Clap your hands, all you peoples;
shout to God with loud songs of joy.
Psalm 47:1 (NRSV)
Joy and the Weight of the World
Today, I don’t feel joyful. It seems the weight of the world is smothering me. Not only does the news distress me, but so does my reading material. This time, it’s Just Mercy by Bryan Stevenson, a book about his career as a defense attorney for disenfranchised and economically-disadvantaged death row prisoners.

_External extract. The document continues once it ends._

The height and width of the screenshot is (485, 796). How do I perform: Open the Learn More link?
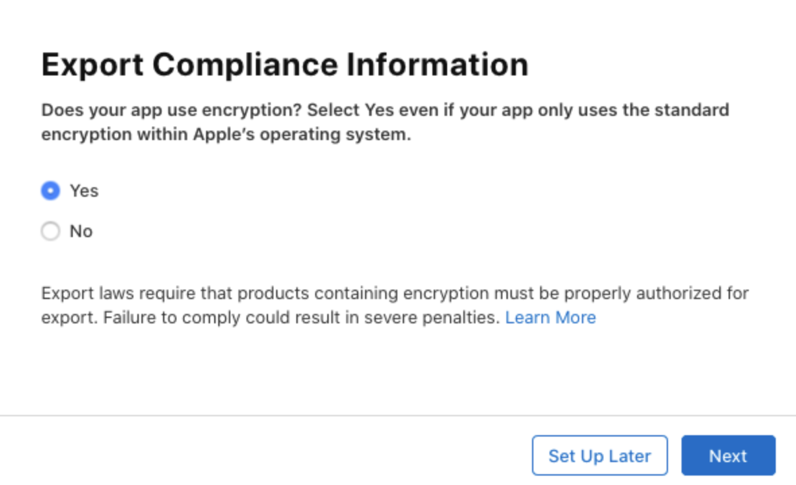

He tells the stories of young men whose trials were a sham, with invented evidence and juries purposely selected to be unfriendly toward them. Throughout our country, a fearful and angry white population has demanded criminals be punished harshly, so a mostly black and Latino community suffer, whether or not they have truly committed a crime. The white men in power — the correctional officers, policemen, and judges — that Stevenson profiles do not seem to understand what justice really means, nor be able to see humanity in a dark face, nor to understand mercy, unless, perhaps, it is for one of their own. Especially troublesome is the plight of teenagers tried as adults and sentenced to life in hellish conditions that not even monsters deserve. This book is filled with some victory, and a lot of failure, struggle, desperation, and death. Some days I can’t bear to read his words.
In his stories of misery and horror, where is the joy?
God is Good
As a chaplain, I have the honor of hearing heart-rending, shameful, devastatingly lonely stories. Sometimes the pain of a patient’s past leaves her bitter and sullen. At other times, even in the face of great loss, physical illness, death, murder, and fear, patients say to me, “God is good.” No matter what terrors and tortures they experience, they hold onto this: “God is good.”
Is that joy?
I don’t know. When I think of joy, the first thing that occurs to me is the beauty of nature. Yet unlike the God who is good, nature doesn’t care if we feel lonely or empty or frightened. No matter what’s going on in our lives, clouds still gather in the sky and then pass, the sun still rises and spreads itself across the earth, and a lover’s face is just as soft and harp music just as beautiful. Time carries us forward from one event to the next. Thoughts arise, then float away, like cottonwood blown on a breeze.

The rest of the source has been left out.